▶ Action item
Continue the passage on COVID-19 vaccine effectiveness and safety from its final sentence, keeping the same reporting style.

▶ Passage to read
= = = =

Length of vaccines’ effectivity
Dr. Ong-Lim said there are lot of concerns whether the vaccines’ effectiveness is durable so there were a lot of worries. She said the effectiveness of the current vaccines in preventing infections and mild symptoms drop off pretty quickly in the first three months after booster vaccination to as low as 31 percent.
“But what’s reassuring is that for severe disease, which is the outcome we are trying to prevent when the vaccines were formulated, the level of protection was quite impressive and persists for a long period of time, retained for three months and beyond,” she said.
Dr. Bruce Mungall from AstraZeneca, on the other hand, emphasized the risk-benefits balance of vaccines, particularly in protecting against severe outcomes. He said various studies on safety aside from effectiveness were made to study adverse effects of multiple vaccines. The studies showed that the risk of adverse events is generally lower with a second dose of the vaccine. “As more studies come through, what we are looking at are they are just as low when it comes to the third dose. These means we are not seeing any additional cumulative risks thus far. If we can prevent Covid-19 from even happening through vaccination, we can also prevent many of these risks from happening as well.”

= = = =

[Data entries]

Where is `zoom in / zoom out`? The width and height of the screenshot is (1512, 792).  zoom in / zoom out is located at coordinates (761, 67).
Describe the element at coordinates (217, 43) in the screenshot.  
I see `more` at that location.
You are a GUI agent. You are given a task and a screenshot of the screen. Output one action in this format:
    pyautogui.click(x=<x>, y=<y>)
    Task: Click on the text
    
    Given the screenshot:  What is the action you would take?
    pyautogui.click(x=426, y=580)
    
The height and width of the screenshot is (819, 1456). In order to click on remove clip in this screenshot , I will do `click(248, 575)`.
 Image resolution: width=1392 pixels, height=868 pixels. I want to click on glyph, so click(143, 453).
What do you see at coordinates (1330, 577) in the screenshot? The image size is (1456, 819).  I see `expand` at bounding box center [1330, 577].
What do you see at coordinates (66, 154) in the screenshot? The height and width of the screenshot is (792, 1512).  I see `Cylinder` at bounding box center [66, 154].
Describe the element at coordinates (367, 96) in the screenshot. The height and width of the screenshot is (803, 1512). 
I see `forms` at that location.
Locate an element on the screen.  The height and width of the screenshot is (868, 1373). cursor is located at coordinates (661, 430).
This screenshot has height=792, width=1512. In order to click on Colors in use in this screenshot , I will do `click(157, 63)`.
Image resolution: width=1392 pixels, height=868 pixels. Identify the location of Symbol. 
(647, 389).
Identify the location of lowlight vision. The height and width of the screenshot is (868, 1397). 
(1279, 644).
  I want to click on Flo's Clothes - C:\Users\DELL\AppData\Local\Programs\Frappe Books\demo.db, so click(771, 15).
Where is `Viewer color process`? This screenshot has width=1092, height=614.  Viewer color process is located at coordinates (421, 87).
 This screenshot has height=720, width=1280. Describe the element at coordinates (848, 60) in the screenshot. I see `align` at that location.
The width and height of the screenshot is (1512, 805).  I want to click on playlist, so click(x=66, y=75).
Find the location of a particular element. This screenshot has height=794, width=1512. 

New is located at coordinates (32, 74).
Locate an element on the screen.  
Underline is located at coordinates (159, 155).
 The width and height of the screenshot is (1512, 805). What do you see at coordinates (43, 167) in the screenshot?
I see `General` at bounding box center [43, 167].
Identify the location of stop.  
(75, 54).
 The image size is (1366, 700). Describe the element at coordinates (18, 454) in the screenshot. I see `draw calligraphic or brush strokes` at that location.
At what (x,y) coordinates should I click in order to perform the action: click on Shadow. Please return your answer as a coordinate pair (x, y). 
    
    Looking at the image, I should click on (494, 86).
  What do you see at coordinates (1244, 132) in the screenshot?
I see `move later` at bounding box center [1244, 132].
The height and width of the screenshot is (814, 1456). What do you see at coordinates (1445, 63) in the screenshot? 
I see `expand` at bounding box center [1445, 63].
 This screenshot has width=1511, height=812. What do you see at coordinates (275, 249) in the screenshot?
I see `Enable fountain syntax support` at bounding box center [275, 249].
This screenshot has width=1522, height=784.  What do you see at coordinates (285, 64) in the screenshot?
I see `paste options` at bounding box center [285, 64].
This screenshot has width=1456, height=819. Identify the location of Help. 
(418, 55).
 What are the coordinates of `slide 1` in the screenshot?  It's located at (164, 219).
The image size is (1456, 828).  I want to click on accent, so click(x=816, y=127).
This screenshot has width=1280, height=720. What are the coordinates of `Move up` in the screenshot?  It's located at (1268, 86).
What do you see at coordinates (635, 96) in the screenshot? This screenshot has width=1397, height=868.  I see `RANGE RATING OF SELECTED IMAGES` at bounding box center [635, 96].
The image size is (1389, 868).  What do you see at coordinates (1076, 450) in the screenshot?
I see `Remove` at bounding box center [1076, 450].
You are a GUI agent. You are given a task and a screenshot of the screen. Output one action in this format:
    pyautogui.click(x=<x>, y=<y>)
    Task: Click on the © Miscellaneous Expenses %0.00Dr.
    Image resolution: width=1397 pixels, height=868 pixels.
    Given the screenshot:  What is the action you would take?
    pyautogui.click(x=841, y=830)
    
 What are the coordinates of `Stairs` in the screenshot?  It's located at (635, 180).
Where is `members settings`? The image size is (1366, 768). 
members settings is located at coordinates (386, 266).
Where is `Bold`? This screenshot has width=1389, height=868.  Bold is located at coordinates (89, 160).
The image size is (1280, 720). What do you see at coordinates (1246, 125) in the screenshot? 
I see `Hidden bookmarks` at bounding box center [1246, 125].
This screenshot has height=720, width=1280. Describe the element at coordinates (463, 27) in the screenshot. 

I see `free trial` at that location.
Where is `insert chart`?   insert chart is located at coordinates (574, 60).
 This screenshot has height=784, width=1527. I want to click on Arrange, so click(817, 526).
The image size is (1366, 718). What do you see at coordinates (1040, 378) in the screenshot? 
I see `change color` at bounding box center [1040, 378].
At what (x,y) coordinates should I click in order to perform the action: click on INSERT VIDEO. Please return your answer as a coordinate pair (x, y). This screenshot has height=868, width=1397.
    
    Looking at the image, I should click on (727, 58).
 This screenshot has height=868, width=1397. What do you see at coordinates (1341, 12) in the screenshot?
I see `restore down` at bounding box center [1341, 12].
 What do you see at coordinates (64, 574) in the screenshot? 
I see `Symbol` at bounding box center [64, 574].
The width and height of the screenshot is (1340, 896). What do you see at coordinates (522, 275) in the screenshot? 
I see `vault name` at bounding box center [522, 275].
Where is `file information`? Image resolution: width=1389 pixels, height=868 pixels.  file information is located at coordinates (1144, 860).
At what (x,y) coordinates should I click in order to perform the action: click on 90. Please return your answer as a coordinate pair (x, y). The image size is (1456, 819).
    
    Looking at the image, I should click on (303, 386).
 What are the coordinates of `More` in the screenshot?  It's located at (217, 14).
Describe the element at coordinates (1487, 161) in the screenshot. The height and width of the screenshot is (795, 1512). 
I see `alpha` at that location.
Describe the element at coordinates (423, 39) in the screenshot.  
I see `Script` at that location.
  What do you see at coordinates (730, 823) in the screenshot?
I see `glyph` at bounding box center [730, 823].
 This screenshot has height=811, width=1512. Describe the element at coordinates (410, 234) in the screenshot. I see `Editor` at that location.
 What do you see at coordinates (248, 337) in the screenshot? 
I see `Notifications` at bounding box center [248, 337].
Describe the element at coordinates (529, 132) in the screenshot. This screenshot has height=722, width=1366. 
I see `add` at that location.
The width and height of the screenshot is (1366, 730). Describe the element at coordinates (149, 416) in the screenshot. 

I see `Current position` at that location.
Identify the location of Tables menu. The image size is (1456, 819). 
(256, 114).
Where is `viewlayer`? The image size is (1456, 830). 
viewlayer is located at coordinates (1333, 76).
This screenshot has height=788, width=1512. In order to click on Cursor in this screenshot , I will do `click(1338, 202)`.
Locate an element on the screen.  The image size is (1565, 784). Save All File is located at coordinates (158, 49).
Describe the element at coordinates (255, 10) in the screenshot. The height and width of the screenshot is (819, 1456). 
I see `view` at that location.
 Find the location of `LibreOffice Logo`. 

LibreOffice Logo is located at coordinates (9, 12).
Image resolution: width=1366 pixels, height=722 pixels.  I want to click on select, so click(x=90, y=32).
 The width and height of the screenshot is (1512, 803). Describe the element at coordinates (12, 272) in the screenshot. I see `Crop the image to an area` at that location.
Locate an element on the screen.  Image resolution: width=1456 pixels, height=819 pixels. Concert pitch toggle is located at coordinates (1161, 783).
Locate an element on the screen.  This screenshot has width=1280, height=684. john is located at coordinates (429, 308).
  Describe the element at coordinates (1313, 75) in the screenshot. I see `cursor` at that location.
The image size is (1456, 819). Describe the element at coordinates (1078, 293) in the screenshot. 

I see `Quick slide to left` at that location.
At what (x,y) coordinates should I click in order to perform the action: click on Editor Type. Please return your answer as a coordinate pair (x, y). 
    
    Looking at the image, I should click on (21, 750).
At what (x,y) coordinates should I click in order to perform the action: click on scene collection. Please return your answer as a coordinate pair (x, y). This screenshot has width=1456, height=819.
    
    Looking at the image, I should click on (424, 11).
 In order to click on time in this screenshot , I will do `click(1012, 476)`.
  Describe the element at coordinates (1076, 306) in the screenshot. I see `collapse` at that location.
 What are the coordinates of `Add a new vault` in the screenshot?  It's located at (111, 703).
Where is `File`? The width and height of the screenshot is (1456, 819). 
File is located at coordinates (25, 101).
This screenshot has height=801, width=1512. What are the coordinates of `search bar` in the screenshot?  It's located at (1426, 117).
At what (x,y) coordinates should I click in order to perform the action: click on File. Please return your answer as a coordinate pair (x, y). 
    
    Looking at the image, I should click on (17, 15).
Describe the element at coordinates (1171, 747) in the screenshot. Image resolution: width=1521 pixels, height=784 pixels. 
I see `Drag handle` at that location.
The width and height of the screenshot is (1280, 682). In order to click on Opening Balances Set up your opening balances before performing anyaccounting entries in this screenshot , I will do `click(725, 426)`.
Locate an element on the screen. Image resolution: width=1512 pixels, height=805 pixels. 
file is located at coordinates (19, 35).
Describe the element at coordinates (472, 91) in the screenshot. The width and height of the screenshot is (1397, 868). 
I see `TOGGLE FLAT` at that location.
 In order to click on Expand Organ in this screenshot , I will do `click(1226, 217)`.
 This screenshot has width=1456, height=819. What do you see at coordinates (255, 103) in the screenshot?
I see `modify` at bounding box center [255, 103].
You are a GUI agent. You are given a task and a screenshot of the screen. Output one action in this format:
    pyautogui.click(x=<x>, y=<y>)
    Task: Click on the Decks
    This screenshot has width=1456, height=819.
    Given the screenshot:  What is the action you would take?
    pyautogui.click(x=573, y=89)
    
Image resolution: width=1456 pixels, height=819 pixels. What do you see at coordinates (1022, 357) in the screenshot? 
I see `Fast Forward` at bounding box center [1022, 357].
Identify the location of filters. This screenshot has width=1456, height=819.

= = = =

▶ Output below
As for the level of protection provided by AstraZeneca’s vaccines, Dr. Mungall said that boosting with AstraZeneca’s vaccine and mRNA Covid-19 vaccines provide equally high protection against Omicron-related severe outcomes, including hospitalization and death, even as new subvariants of the virus emerge.
A newly published review showed that any three-dose schedule including the AstraZeneca vaccine was highly effective at protecting against severe Omicron outcomes (84.8 percent to 89.2 percent). The review further concluded that a fourth dose booster is likely to add a significant level of additional protection, with a recent real-world study from Asia demonstrating no cases of severe outcomes due to Omicron in people vaccinated with a fourth dose of either the AstraZeneca vaccine or a mRNA Covid-19 vaccine from February to April 2022.
Dr. Rontgene Solante, one of the review’s authors, said: “Current vaccines are still effective in protecting the vulnerable populations. Instead of focusing our resources on getting variant specific booster vaccines, it is important that all governments and all countries will focus on how to increase vaccination coverage and how to increase uptake of booster vaccination in the population.”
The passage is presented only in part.